Black Wings Has My Angel is a purer distillation of this theme. Roughly midway through the book, Tim and Virginia run into an acquaintance of Virginia’s, who confides in Tim about his murderous lover’s past:
“’Speaking of debutantes,’ Mamie said to me, ‘Jennie was the only honest to God debutante I ever knew good. The only certified one—’”
Virginia transitions from pillar of traditional society to a vicious cop-killer, and in the process pokes at another societal fear: that an upstanding young person will eventually turn against the very culture fostering their development. Indeed, crime fiction is filled with other debutantes and spoiled rich kids gone (often murderously) bad. At its best, that’s what makes the genre so subversive and unsettling; the idea of murder might make us a bit queasy, but who doesn’t enjoy watching someone stick it to The Man?
At its best, that’s what makes the genre so subversive and unsettling; the idea of murder might make us a bit queasy, but who doesn’t enjoy watching someone stick it to The Man?

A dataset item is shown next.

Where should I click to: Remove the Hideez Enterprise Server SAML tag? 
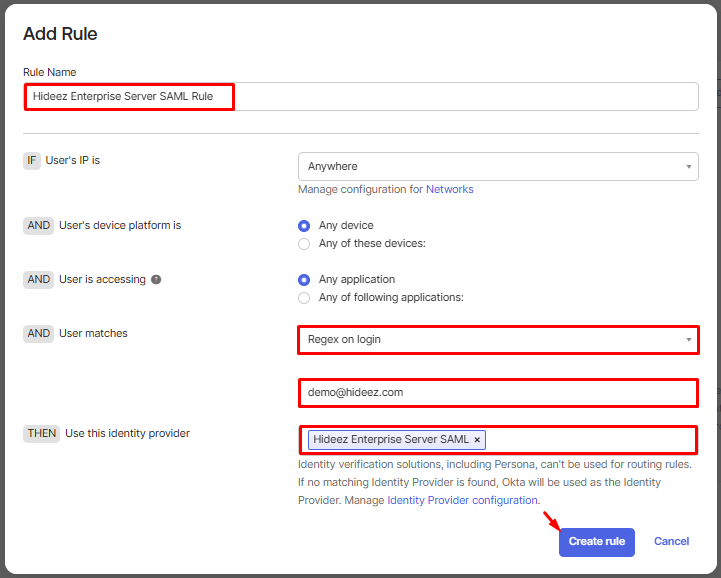(x=478, y=439)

Eventually, of course, the trope wore down to cliché. By the time of John Ridley’s novella Stray Dogs (1997), where the plot hinges on a murderous seductress who really wants an amoral drifter to whack her rich husband, the femme fatale teetered on the edge of outright parody, an idiot manipulating other idiots into messy murder. (The movie adaptation of Stray Dogs, directed by Oliver Stone and retitled U-Turn, tumbles right over that particular cliff; critics savaged it as ugly, unfunny comedy.) The decades-long repetition of the core themes—seductress, rich husband, murder, mayhem—dulled us to the subversive nature of the core idea, that society’s richest and most powerful can be brought down with a seductive smile and a well-timed blow with a hammer.
Over the past few years, though, there have been moments where that old energy crackled back to life. For instance: Gillian Flynn’s Gone Girl features Amy, a beautiful, manipulative psychopath who takes out her simmering resentments on her husband in a spectacular way. The genius of Flynn’s book is how it subverts the reader’s expectations, transforming Amy from potential murder victim to murderous manipulator. And unlike the femme fatale of a 1940s novel, you understand Amy’s motivations perfectly—even when she decides to cut a throat. She’s the fear that rests in the heart of every suburban community, a sign that noir still has the power to spark unease among even the most comfortable and satisfied folks.